User Tools

Site Tools


data-analysis

Data Analysis

Console and old-school Tools

VisiData

VisiData can extract tabular data from webpages and is the best console-mode CSV data tool around.

  • Metrics for columns: Use I to quickly get metrics for numeric columns.
  • Frequency Chart: F
  • Histograms: O to set “numeric binning”, then use F
  • Scatter Plot: .
Key Meaning
I Describe all columns, errors, distinct, mode, mean, median, stdev, etc.
i Add a column of incrementing numbers (useful for '.' charts)
. Requires an “important” numeric column for row data. Make chart.
O Options to enable “numeric_binning” and set number of “histogram_bins” (use 'e')
F Frequency table of row counts, or histogram if numeric_binning is true

GnuPlot

GnuPlot is fine for generating text or image plots. Scatter plots and charts and histograms are easy.

Here's an example command given the following two files, data.csv and gnuplot_instructions.gpi

gnuplot -e "f='data.csv'" gnuplot_instructions.gpi
data.csv
date,col1,col2
1992-01-01,5,14
1992-02-01,4,15
1992-03-01,6,16
1992-04-01,8,15.5
1992-05-01,7,16

And instructions, then you can run with a command like:

gnuplot_instructions.gpi
#
# For ASCII on one full screen
#
set term dumb `tput cols` `tput lines`*9/10
# Or, if you have gnuplot 6.0 and are using Deja Vu font, then...
#set term block braille size `tput cols`,`tput lines`*9/10
 
#
# For a PNG file.
#
# Launch in WSL: explorer.exe gnuplot.png
# Launch in Linux: gio open gnuplot.png
#
#set term png size 1600,800; set output 'gnuplot.png'
 
#
# Set your X axis format
#
set timefmt '%Y-%m-%d'
#set timefmt '%Y-%m-%d %H:%M'
set xdata time
set xlabel 'Date'
set xtics "1992-01-01", 2629746  # start, increment in seconds
#set ylabel 'Value'
 
#
# If you need to control tics or range
#
#set ytic 2
#set yrange [0:9]
 
#
# sep is whitespace by default.
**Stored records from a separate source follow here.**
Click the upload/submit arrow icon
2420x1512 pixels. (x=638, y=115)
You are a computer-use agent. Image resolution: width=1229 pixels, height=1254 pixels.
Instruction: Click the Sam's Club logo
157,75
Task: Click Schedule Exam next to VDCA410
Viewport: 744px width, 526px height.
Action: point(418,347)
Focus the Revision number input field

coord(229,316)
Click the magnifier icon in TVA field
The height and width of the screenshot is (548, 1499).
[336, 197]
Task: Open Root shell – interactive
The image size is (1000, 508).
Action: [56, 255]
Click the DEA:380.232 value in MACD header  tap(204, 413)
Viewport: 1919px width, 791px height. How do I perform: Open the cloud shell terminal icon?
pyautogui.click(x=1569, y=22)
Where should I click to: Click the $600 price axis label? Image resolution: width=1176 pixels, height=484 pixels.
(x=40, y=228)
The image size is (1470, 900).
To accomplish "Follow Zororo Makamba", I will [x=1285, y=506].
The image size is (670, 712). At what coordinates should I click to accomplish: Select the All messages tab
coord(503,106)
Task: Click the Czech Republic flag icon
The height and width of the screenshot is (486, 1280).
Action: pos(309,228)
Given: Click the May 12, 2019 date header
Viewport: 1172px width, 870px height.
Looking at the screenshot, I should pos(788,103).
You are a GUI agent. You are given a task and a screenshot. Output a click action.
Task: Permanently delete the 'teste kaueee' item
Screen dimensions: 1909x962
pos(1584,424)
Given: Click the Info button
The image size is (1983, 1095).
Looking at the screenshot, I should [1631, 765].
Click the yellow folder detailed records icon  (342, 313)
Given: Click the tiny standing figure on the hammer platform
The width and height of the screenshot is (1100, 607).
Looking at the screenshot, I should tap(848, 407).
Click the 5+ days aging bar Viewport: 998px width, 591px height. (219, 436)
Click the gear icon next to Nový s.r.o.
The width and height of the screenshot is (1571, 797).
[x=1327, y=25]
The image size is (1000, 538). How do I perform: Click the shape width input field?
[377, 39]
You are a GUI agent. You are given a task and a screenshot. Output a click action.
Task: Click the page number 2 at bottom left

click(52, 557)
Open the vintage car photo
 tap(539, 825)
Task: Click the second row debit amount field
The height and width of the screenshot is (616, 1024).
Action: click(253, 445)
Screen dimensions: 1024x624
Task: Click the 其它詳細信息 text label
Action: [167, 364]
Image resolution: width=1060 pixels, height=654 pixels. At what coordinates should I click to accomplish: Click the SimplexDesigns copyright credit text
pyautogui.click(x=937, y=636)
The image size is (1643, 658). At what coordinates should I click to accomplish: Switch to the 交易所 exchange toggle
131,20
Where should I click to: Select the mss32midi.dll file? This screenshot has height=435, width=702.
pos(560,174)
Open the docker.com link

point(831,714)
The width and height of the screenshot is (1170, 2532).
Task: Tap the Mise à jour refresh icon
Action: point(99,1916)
Set to ',' for csv
#
set datafile sep ','
set key autotitle columnhead  # use the first line as title
firstrow = system('head -1 '.f. ' | tr "_," "-  "')
set xlabel word(firstrow, 1)
set ylabel word(firstrow, 2)
 
#
# Plot which columns which ways.
#
# lines, points, linespoints
#
#plot f using 1:4 with lines, f using 1:3 with linespoints
#plot f using 1:2 with lines, f using 1:3 with linespoints title 'Legend 2'
plot f using 1:2 with linespoints

If you're making a “histogram” (actually a box chart with histogram style on X,Y points)…

gnuplot_instructions.gpi
# Mostly the same as above, until...
 
# Set your X axis format
set style histogram clustered gap 1
set style fill solid border -1
 
# Finally, plot with boxes
plot f using 1:2 with boxes

Python Tools

There's a Hierarchy to the Python data analysis tools. You definitely need the most nested tools, maybe you don't need the IDE and Packager at the roots. It goes something like this:

  • Anaconda Distribution: (Bigger snake than Python) packages Jupyter and everything you'd need.
    • Jupyter: The interactive notebook with embedded images.
      • Pandas: Read and sanitize data with read_csv(), to_datetime()
        • NumPy: Fundamental, the other projects rely on it.
        • Matplotlib: Matplotlib is a plotting library for the Python programming language and its numerical mathematics extension NumPy.
    • Plotly: Generates interactive Javascript plots

Here's an example analysis of AirPassengers over time.

Anaconda Distribution

No get. I think it's called Anaconda because that's literally a bigger snake than Python. Anaconda is a distribution of the Python and R programming languages for scientific computing (data science, machine learning applications, large-scale data processing, predictive analytics, etc.), that aims to simplify package management and deployment. There's a cloud-based trial with an Jupyter notebook.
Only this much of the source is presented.